:: Task objective ::
In the listing below, find the line that contains "De leukste speurtochten" and the line that contains "facebookpagina. (455, 1032)". Quote both and every line between them, exactly, and nothing more.

Data for this exercise below:

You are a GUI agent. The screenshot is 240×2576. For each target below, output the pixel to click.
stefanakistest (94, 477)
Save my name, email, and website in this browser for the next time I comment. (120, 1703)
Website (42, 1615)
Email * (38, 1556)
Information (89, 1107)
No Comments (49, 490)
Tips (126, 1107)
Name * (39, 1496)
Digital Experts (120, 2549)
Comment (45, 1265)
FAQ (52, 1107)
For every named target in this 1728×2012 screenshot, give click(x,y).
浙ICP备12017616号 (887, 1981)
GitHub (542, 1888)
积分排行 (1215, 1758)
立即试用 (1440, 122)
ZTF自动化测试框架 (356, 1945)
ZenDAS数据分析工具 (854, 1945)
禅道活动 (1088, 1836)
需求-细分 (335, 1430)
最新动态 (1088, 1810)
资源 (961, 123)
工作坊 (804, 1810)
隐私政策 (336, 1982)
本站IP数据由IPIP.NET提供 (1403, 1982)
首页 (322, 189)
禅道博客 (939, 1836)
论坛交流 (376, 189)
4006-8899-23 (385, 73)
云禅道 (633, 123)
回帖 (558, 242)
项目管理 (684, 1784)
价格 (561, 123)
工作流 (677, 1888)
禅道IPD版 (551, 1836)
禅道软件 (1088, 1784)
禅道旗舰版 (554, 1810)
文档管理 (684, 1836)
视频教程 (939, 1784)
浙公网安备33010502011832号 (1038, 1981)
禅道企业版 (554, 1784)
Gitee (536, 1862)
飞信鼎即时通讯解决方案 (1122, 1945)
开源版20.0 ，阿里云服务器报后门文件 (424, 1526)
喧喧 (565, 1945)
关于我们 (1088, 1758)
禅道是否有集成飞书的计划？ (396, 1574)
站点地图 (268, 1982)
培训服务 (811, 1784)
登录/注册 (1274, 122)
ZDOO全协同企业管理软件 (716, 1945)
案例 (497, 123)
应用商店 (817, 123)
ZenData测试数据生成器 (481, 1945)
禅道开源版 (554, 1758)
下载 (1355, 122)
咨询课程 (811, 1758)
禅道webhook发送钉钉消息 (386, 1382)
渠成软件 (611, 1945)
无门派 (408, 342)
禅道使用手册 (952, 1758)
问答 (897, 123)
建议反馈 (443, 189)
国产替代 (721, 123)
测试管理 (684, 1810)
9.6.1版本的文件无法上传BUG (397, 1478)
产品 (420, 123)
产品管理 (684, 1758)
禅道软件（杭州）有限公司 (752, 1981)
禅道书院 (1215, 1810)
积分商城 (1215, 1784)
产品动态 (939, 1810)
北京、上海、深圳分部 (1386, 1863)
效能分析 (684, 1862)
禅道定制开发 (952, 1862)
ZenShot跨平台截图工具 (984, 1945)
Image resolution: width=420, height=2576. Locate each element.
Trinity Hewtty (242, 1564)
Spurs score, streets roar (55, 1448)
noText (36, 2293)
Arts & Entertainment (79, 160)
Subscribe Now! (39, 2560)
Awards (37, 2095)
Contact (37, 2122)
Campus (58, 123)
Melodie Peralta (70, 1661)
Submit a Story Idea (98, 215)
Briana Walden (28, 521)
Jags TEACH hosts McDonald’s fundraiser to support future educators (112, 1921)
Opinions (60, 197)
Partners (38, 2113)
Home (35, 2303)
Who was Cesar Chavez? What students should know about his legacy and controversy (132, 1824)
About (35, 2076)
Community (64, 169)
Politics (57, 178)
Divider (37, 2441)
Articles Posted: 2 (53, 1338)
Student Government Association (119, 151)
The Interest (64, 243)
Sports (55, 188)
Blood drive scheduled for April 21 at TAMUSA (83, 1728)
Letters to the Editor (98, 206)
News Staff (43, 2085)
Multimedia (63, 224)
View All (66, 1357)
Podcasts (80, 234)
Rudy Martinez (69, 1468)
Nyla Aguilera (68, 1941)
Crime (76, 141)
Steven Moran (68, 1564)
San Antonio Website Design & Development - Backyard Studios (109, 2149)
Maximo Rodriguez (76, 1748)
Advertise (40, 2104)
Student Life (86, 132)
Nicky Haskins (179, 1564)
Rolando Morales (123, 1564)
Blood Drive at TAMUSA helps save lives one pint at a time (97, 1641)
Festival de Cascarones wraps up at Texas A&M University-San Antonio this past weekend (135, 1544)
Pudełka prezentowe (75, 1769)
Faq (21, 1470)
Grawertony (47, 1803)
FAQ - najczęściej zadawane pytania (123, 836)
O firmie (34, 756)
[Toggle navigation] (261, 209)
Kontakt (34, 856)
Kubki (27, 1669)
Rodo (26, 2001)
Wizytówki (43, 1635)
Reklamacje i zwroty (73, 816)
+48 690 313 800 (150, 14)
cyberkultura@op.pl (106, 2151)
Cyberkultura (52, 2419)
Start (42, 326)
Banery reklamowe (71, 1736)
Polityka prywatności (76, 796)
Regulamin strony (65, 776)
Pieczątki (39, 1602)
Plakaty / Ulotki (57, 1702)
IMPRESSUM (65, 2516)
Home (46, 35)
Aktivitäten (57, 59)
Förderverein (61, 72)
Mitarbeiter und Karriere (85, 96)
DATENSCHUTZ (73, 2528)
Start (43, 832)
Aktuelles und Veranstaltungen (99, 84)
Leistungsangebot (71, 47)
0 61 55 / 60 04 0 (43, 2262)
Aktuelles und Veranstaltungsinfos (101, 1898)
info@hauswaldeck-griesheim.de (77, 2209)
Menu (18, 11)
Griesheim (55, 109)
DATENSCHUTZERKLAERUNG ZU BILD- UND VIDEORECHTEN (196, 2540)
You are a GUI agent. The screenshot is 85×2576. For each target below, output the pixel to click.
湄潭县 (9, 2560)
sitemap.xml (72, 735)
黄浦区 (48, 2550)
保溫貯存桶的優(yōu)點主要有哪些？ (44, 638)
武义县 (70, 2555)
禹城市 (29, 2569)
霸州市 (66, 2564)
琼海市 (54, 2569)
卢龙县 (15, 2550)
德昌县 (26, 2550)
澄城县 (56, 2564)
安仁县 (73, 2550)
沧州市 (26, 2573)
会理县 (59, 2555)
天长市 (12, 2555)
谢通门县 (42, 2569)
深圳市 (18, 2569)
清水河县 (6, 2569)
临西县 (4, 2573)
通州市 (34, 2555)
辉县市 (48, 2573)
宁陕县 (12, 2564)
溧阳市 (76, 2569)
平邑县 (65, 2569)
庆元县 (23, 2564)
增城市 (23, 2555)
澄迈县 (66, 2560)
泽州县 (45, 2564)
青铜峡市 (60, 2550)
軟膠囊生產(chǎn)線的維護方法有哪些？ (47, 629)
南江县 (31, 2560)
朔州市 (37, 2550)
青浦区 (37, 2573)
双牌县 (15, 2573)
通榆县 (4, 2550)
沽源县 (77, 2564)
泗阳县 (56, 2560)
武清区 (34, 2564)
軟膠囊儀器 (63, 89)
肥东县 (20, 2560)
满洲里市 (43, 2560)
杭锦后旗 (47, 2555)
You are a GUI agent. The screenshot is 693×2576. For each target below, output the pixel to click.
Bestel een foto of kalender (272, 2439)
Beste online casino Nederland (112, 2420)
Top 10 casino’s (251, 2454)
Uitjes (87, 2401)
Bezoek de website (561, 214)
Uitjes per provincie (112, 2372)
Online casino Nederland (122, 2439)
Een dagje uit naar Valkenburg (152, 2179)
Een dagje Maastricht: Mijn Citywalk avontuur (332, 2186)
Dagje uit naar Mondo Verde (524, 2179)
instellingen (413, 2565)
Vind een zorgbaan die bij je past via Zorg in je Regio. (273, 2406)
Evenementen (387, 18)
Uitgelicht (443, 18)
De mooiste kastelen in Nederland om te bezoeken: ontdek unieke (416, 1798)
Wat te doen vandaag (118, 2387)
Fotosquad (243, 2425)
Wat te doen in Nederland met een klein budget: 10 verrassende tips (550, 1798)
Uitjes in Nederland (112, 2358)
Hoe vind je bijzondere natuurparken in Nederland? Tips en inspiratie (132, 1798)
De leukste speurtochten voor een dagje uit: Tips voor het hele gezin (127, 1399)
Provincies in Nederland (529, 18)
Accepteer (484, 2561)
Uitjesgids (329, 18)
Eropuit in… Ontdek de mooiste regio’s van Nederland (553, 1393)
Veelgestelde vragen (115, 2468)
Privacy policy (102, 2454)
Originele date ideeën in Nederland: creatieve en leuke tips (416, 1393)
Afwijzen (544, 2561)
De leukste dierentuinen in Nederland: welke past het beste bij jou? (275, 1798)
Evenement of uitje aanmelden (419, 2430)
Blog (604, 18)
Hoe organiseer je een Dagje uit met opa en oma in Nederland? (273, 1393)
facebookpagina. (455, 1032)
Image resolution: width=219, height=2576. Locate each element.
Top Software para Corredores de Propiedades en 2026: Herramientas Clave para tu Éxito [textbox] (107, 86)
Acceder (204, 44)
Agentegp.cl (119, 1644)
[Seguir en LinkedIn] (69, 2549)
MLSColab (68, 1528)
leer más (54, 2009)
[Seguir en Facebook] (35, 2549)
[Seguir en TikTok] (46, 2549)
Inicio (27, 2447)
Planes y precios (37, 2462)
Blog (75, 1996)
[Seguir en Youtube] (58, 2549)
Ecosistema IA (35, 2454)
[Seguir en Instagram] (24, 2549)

End of Data for this exercise.

:: Finished exercise ::
De leukste speurtochten voor een dagje uit: Tips voor het hele gezin (127, 1399)
Provincies in Nederland (529, 18)
Accepteer (484, 2561)
Uitjesgids (329, 18)
Eropuit in… Ontdek de mooiste regio’s van Nederland (553, 1393)
Veelgestelde vragen (115, 2468)
Privacy policy (102, 2454)
Originele date ideeën in Nederland: creatieve en leuke tips (416, 1393)
Afwijzen (544, 2561)
De leukste dierentuinen in Nederland: welke past het beste bij jou? (275, 1798)
Evenement of uitje aanmelden (419, 2430)
Blog (604, 18)
Hoe organiseer je een Dagje uit met opa en oma in Nederland? (273, 1393)
facebookpagina. (455, 1032)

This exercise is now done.